Era una acalorada mañana. La adherencia de las sábanas así lo indicaba. La última rosa que había florecido y el canto de la chicharra eran la prueba de fuego de que la primavera estaba acabando. Y el comienzo del verano. Temerosos, los primeros rayos de sol entraban tímidamente por el hueco que separa la persiana y el alféizar de la ventana, inundando toda la estancia. El atronador canto de los pájaros y el ruido de las hélices del ventilador sustituyeron al despertador esa mañana. Era hora de levantarse. Mejor así, porque aquello de estrellar el ventilador contra la pared no parecía la mejor forma de comenzar la mañana.
Sin embargo, todos esos elementos quedarían impregnados de insignificancia si miro a mi derecha. Ahí estás tú, durmiendo plácidamente, incauta ante el inminente comienzo de lo que será un nuevo día. Es en ese momento cuando toda la luz que ha entrado ferozmente se diluye en la oscuridad. Todo ocurre de forma tan rápida que incluso la ropa que cuelga de la silla queda engullida por la penumbra en la que se ha confinado la habitación. No parece una pesadilla, pero sí una sobredosis de realidad. Todo lo que creía tan sólido ha desaparecido. Lo que parece el motivo de la felicidad de una persona corriente se ha evaporado en cuestión de segundos. Algo que lleva irremisiblemente a plantearnos que nada dura lo suficiente para contarlo.

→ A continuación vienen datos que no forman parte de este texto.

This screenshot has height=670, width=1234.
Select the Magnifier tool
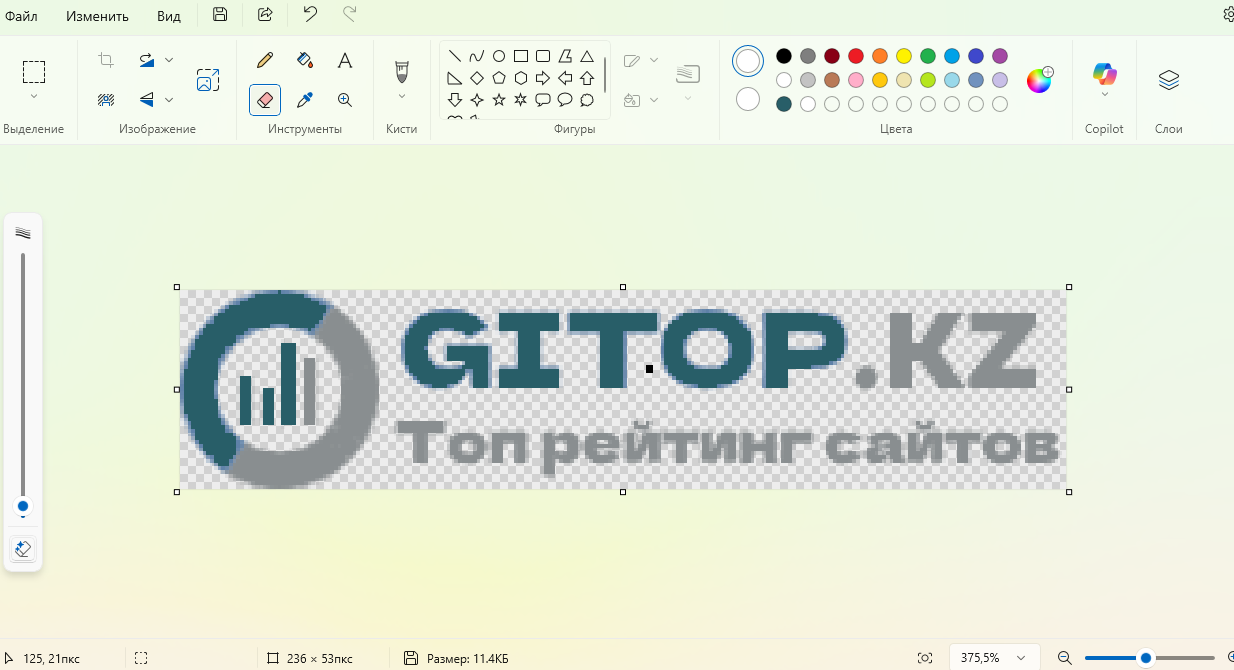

Todos tenemos derecho a ser felices. Pero no nos confundamos. No hay que pagar un precio excesivamente alto por la felicidad. Ni hacer a otra persona que lo pague por nosotros. La felicidad es efímera. Según estudios científicos, dura pequeños instantes, imperceptibles fracciones de segundo. No merece la pena hipotecarse para ser feliz. Estar con una persona implica construir un futuro juntos, no destruir una ilusión. Es cimentar sobre la sólida base de la felicidad ya existente, pero no edificar sobre una frágil necesidad. Porque es precisamente ahí, cuando aparece el factor necesidad en la ecuación, el momento en que todo se desmorona como un castillo de naipes.
Si no somos felices solos, jamás lo seremos con alguien. Tiene lógica. Una relación sirve para disfrutar, crecer, aprender y para ser más felices. Pero no para ser felices. No somos la media naranja de nadie. Ni nadie es nuestra media naranja. Nacemos siendo naranjas enteras y maduras. No todas tan maduras, pero en esencia es así. Y parafraseando a John Lennon: Nadie merecer cargar en su espalda la responsabilidad de completar lo que nos falta.
Querer a alguien consiste en mirar a esa persona cada mañana y bendecir el instante en que se cruzó en nuestra vida. Es verte reflejado en sus ojos y sentirse invadido por una narcótica inyección de bienestar y satisfacción. No es haber encontrado a la persona perfecta. Es haber encontrado con la que formas la pareja perfecta. Es levantarte y, al ver el hueco de la cama vacío, ser igualmente feliz. Y aprender a serlo cada día a pesar de la erosión que nos producen las decepciones, el desazón generado por las malas experiencias y la esperanzadora idea de que algún día esa naranja entera te encontrará. O mejor dicho, os encontraréis. Porque es inevitable: ocurrirá. Más tarde o temprano, así será. Y mientras llega ese anhelado momento, aprended a ser felices valorando cada matiz y momento con el que la vida nos obsequia. Eso es todo. Ahí reside la auténtica felicidad.